Sappy and predictable from the get-go, this inarticulate little indie clearly harbors a lot of big ideas about human nature and the nature of relationships, none of which are ever explored to any satisfying end. A seemingly reserved man of few words, aging drifter Sam (Donal Logue) stops on his cross-country travels to get his malfunctioning motorbike fixed in a tiny, unassuming dead-end New England town.
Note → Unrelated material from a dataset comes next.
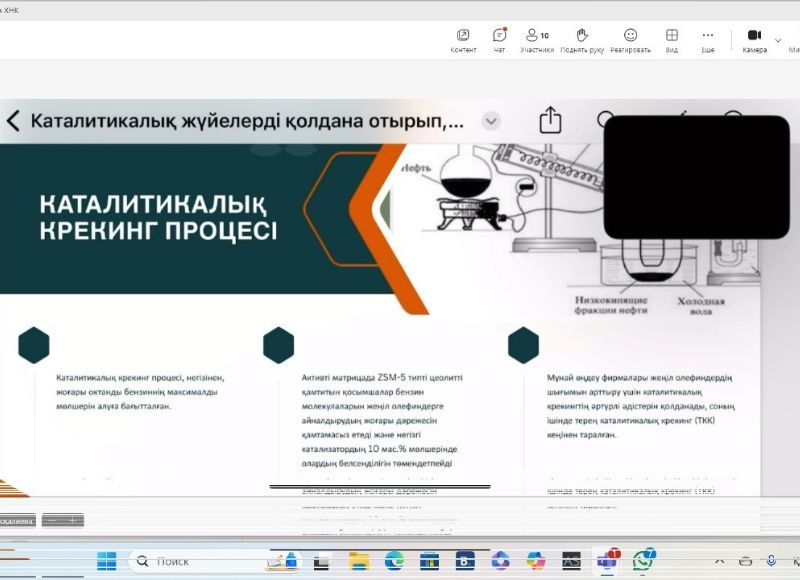
Task: Open the Чат panel
Action: point(499,40)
But we soon learn that Sam, possessing a kind of rugged, bearlike Nick Nolte/Kris Kristofferson charm, has another much more important reason for stopping in this one-horse town: his daughter, Audrey lives there, and as we learn, Sam hasn’t seen her in 30 years (although we’re never quite sure why he left his family so abruptly), yet now he’s determined to suddenly insert himself back into her life.
But before he can get on with the work of father-daughter reconciliation, he checks into a no-star motel on the coast and strikes up an awkward relationship with motel manager Kate (Grey’s Anatomy star Kate Walsh), who turns out to be a big city legal eagle who quit her high-powered job to live under the radar as a small-town motelier. Director McCormick keeps things ambiguous as to why these two societal dropouts made the odd life choices they made; however, thanks to some all-too-conspicuous directorial string-pulling, as soon as these two searching souls meet, you know they’ll be having a fling soon enough (never mind they have nothing in common and very little to discuss). Although we’re never really given much of a window into either of their psyches, Kate at least seems to be hip to Sam’s façade of a laconic mystery man—but we’re also supposed to believe she’s attracted to his “lostness.” (Or, being the tourist off-season, perhaps she’s just happy to meet any man who isn’t another stumblebum local.) However, from the beginning, we can intuit by the film’s fondness for gentle banjo/dobro neo-bluegrass incidental music that Kate and Sam will be making itinerant whoopee in a flea-bitten motel bed soon enough.
But it’s at this juncture that writer/director McCormick begins to seriously bend universal logic in forcing these two unlikely lovebirds’ relationship into some sort of committed partnership that seems wholly unearned. Next thing you know, Sam’s helping Kate out in the motel kitchen, obediently serving food to an unexpected influx of tourists. Problem is, we’re never given any good reason to think these two ships passing in the night are anything but incompatible—perhaps they’re just simply bored with drifting through life alone and rudderless. This is yet another indie feature that’s felled by its pretentions to Middle American warm-heartedness and desperate attempts to cater to a mainstream audience. Not Recommended.